* [How to complete this task]:
Reproduce the items below verbatim, from the line containing "The height and width of the screenshot is (450, 720)." up to and including the line containing "more-menu-icon: ⋮ is".

* [Data for this task]:
"""

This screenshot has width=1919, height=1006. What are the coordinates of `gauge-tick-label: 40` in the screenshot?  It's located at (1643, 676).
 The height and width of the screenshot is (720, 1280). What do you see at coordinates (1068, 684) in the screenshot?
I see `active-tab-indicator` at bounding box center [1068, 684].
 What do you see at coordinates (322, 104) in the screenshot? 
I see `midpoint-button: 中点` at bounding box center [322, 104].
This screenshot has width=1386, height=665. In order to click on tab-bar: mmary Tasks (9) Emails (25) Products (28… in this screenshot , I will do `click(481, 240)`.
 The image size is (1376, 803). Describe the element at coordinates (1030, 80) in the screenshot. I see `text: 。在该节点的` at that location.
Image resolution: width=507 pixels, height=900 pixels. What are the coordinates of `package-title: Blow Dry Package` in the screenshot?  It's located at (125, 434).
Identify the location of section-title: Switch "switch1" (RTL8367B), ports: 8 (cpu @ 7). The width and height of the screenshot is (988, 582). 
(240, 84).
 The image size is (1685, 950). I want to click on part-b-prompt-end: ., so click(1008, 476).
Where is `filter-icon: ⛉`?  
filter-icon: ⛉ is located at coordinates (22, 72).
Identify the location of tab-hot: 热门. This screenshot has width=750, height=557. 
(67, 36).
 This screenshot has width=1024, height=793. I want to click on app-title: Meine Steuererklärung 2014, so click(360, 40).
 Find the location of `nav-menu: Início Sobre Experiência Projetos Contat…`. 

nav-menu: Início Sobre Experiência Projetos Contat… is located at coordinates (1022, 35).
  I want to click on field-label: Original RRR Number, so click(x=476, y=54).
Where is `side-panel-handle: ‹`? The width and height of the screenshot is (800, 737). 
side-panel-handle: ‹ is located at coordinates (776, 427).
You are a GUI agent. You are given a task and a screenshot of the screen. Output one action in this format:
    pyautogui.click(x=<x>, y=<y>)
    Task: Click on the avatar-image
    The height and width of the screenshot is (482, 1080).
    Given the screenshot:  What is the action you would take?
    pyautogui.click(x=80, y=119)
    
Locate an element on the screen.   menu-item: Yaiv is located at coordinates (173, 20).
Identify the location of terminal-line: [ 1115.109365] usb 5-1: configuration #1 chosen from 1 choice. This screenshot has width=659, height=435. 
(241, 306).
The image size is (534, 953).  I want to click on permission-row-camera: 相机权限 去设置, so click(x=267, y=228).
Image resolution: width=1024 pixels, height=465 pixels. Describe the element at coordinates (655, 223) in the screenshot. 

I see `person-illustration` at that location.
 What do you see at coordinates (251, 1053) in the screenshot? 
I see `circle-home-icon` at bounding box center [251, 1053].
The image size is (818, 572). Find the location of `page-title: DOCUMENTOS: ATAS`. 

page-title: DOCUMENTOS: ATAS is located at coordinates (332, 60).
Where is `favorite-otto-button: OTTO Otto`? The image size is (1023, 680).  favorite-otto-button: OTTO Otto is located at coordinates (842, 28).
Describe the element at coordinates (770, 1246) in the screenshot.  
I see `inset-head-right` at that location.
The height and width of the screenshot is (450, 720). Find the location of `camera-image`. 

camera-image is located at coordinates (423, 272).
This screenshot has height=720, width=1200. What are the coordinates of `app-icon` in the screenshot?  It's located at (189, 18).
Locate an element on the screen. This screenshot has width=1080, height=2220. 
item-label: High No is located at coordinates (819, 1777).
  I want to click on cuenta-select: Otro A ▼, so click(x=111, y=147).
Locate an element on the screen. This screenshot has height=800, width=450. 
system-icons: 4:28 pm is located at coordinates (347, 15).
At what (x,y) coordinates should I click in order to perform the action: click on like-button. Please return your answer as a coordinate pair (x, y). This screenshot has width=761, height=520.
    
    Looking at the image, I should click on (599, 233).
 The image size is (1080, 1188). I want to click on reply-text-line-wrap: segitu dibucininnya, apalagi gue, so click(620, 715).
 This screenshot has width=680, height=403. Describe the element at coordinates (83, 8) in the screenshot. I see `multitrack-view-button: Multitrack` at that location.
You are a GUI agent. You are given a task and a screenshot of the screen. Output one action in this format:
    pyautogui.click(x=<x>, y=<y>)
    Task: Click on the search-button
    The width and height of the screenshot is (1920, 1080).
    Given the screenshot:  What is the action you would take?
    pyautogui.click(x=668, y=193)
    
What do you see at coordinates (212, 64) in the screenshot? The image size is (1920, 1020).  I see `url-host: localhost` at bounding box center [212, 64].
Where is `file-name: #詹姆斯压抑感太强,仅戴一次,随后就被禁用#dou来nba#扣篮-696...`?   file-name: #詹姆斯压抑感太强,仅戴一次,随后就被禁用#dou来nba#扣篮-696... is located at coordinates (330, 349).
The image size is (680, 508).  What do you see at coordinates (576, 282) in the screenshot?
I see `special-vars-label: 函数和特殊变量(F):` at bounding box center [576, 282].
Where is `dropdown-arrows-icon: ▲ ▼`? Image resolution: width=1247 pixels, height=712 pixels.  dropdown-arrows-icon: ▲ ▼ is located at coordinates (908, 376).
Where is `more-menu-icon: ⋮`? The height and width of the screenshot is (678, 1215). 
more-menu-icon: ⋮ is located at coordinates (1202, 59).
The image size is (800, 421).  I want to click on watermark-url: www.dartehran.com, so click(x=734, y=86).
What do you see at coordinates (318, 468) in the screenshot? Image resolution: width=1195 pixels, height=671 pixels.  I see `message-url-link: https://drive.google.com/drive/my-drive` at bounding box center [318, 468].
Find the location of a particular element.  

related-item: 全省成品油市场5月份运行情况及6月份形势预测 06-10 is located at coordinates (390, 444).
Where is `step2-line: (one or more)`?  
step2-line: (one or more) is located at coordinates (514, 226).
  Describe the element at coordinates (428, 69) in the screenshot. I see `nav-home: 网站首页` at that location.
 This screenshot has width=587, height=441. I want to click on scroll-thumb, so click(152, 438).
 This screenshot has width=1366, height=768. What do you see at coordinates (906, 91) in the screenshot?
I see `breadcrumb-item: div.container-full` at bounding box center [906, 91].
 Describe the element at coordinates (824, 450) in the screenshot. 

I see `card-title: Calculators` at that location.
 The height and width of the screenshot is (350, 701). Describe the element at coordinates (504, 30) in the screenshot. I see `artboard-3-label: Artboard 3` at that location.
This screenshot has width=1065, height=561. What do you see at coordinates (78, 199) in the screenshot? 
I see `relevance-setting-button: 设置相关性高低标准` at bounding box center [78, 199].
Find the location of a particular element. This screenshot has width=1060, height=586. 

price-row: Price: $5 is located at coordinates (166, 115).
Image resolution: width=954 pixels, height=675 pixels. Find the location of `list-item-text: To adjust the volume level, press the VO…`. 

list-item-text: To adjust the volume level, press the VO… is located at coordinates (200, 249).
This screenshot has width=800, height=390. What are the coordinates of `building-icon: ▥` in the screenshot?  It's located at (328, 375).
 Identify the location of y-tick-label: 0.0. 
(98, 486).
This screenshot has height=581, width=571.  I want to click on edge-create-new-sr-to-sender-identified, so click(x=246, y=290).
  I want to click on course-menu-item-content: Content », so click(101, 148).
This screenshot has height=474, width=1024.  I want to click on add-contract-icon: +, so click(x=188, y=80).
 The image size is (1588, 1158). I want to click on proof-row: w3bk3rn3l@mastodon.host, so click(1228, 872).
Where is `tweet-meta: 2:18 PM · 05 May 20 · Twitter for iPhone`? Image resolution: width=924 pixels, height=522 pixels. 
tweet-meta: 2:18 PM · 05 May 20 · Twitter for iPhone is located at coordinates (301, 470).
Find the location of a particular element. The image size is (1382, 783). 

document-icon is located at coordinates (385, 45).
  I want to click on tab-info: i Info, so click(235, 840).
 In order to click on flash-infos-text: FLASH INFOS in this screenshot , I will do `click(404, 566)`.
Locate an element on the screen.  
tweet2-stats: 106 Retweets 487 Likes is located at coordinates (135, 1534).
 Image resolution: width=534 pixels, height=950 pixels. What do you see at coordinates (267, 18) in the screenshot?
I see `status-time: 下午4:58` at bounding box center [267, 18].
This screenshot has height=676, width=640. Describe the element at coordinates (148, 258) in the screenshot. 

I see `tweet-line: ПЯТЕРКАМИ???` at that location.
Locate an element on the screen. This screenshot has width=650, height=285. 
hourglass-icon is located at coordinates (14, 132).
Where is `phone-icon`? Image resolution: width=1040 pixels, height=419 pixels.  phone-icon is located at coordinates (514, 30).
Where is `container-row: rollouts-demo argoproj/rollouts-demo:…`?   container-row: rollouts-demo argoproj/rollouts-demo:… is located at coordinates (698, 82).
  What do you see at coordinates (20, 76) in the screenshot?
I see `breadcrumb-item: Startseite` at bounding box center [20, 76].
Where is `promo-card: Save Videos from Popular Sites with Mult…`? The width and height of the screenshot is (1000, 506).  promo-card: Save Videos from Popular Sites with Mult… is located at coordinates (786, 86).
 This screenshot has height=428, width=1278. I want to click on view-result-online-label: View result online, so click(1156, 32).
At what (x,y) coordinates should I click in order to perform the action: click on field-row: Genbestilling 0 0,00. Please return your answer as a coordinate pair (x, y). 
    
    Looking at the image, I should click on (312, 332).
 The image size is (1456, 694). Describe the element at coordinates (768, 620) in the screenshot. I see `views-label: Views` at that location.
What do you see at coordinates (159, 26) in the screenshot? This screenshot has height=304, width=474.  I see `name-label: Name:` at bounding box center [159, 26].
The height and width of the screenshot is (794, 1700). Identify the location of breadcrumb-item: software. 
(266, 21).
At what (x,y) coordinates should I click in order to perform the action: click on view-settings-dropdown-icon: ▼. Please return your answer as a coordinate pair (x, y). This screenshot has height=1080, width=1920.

"""

* [Response to the exercise]:
The height and width of the screenshot is (450, 720). Find the location of `camera-image`. 

camera-image is located at coordinates (423, 272).
This screenshot has height=720, width=1200. What are the coordinates of `app-icon` in the screenshot?  It's located at (189, 18).
Locate an element on the screen. This screenshot has width=1080, height=2220. 
item-label: High No is located at coordinates (819, 1777).
  I want to click on cuenta-select: Otro A ▼, so click(x=111, y=147).
Locate an element on the screen. This screenshot has height=800, width=450. 
system-icons: 4:28 pm is located at coordinates (347, 15).
At what (x,y) coordinates should I click in order to perform the action: click on like-button. Please return your answer as a coordinate pair (x, y). This screenshot has width=761, height=520.
    
    Looking at the image, I should click on (599, 233).
 The image size is (1080, 1188). I want to click on reply-text-line-wrap: segitu dibucininnya, apalagi gue, so click(620, 715).
 This screenshot has width=680, height=403. Describe the element at coordinates (83, 8) in the screenshot. I see `multitrack-view-button: Multitrack` at that location.
You are a GUI agent. You are given a task and a screenshot of the screen. Output one action in this format:
    pyautogui.click(x=<x>, y=<y>)
    Task: Click on the search-button
    The width and height of the screenshot is (1920, 1080).
    Given the screenshot:  What is the action you would take?
    pyautogui.click(x=668, y=193)
    
What do you see at coordinates (212, 64) in the screenshot? The image size is (1920, 1020).  I see `url-host: localhost` at bounding box center [212, 64].
Where is `file-name: #詹姆斯压抑感太强,仅戴一次,随后就被禁用#dou来nba#扣篮-696...`?   file-name: #詹姆斯压抑感太强,仅戴一次,随后就被禁用#dou来nba#扣篮-696... is located at coordinates (330, 349).
The image size is (680, 508).  What do you see at coordinates (576, 282) in the screenshot?
I see `special-vars-label: 函数和特殊变量(F):` at bounding box center [576, 282].
Where is `dropdown-arrows-icon: ▲ ▼`? Image resolution: width=1247 pixels, height=712 pixels.  dropdown-arrows-icon: ▲ ▼ is located at coordinates (908, 376).
Where is `more-menu-icon: ⋮`? The height and width of the screenshot is (678, 1215). 
more-menu-icon: ⋮ is located at coordinates (1202, 59).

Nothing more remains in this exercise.